Successful intervertebral bone fusion is closely related to clinical results. The reported fusion rates differ by various methods : 88-92% for interbody fusion without instrumentation, 87-99% for interbody fusion with NLP fixation, and 95-100% for interbody fusion with SLP fixation5,6,10,17,18,25,27,33). In the present study, SLPs showed 100% of interbody fusion rate. We believe that excellent fusion rates of SLPs can also be explained by firmly fixed fusion segments and continuous load sharing.
This study showed 5-6% in graft collapse rate via "intravertebral migration of screws" in SLPs. If fusion levels were more than one, the collapsed portion would be longer with resultant increase in intravertebral screw migration. In such cases, screws may even migrate into the disc space if they are inserted near the adjacent disc space. An inappropriate long plate can result in contact of the plate tip with the disc space, which consequently affects disc degeneration and anterior bony spur formation on the adjacent segment16,26). We suggest that SLP screws with the shortest plate length should be inserted as near to the fusion site as possible.
A contribution of upper or lower fusion segments to the whole collapse is another considerable factor in anterior cervical instrumentation. Studies on adjacent segments after cervical fusion have reported that significant increases in intradiscal pressure and segmental motion occur at levels adjacent to fusion during normal range of motion9,26). Intradiscal pressure and segmental motion were increased more at the upper than lower segment, especially during neck flexion9,26). In our study, the upper fusion segment collapsed more than the lower segment, which may be affected by the greater load on the upper segment with resultant increase in intravertebral screw migration. It suggests that more attention should be paid to upper screw insertion when using SLP in multilevel fusion.

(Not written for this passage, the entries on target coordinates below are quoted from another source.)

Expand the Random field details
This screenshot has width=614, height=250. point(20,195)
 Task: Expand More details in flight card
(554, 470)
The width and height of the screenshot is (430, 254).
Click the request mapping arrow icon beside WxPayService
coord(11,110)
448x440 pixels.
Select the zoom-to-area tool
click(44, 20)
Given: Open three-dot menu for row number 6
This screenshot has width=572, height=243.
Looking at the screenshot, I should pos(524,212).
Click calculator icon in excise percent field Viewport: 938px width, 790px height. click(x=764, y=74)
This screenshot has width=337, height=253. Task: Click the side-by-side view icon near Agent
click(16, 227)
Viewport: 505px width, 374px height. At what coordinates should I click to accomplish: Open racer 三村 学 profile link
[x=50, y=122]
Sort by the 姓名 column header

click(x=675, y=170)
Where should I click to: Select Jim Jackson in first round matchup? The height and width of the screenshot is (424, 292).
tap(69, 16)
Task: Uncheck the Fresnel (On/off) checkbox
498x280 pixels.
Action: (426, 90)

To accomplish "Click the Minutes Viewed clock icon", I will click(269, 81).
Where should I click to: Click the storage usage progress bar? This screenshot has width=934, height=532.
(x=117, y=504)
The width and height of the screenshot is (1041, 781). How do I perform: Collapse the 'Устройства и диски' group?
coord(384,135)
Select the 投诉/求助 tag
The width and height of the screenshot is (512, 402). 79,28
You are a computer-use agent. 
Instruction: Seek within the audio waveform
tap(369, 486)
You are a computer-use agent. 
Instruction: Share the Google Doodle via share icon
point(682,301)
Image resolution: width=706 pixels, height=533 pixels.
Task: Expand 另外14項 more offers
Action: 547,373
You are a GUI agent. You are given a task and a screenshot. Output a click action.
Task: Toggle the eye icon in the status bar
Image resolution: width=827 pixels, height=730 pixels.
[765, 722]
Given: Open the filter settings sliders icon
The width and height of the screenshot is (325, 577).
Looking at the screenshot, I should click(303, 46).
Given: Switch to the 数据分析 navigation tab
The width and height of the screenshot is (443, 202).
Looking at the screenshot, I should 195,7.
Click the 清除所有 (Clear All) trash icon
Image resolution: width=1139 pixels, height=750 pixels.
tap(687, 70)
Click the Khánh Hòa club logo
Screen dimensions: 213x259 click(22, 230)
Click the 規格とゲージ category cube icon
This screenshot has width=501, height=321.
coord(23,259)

This study has a limitation in the use of plain X-ray films to estimate the morphological changes at fusion segment after plate fixation. For observation of the changes inside the vertebral body during intravertebral screw migration, additional CT scanning would be better. However, this study shows the mechanism how axial load transmits to the interbody graft in anterior cervical fixation using SLP. Concurrent mechanisms of rigid screw fixation and axial load transmission to the graft explain the excellent fusion and low instrumentation failure rates. SLP is still considered a good choice for anterior cervical fixation after interbody fusion according to our results.
CONCLUSION
This study has significance by showing the possible mechanism of load sharing in SLP fixation. SLPs transmitted axial load by the mechanism of intravertebral screw migration without change in initial status of screw fixation, which resulted in successful intervertebral bone fusion. In NLPs, load sharing was achieved through early breakage of screw angle at the screw-plate junction, and anterior part of the graft collapsed more than posterior part. The collapse rate of the fusion segment was not significantly different between SLPs and NLPs.